The reply should be a single number: the count of lines below that contain the word "height".

### MATERIALS PROVIDED
++++

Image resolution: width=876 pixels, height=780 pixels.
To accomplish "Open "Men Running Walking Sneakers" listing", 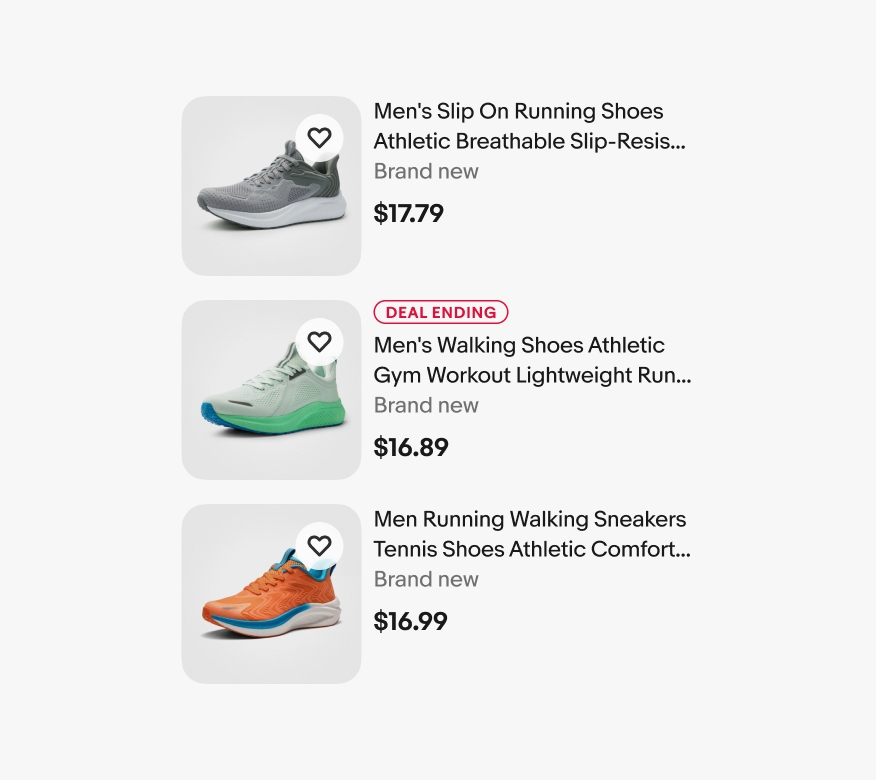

++++

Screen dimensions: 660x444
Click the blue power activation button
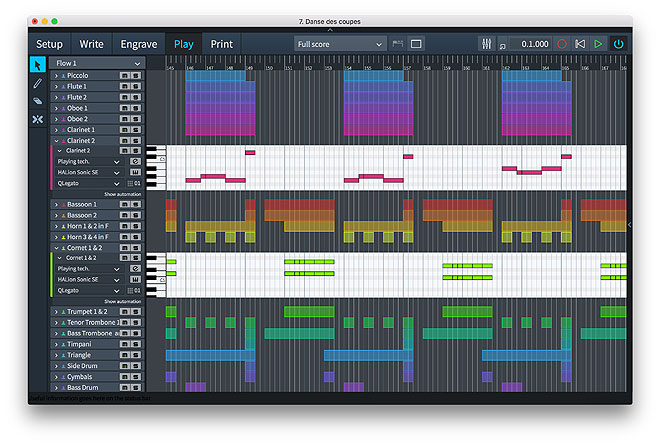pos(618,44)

++++

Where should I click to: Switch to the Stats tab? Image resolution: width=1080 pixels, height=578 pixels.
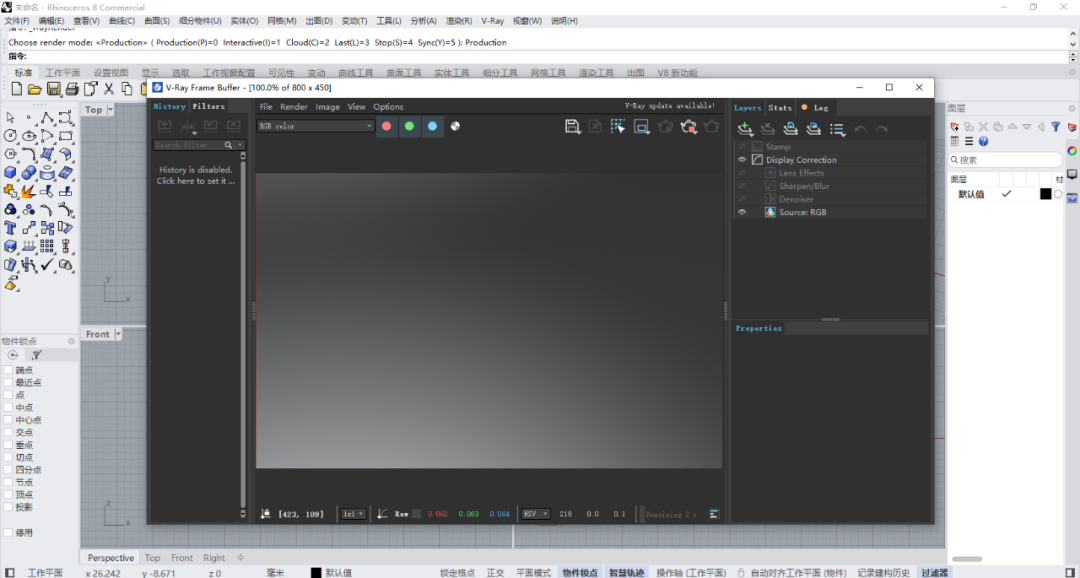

++++

### ANSWER SPACE
2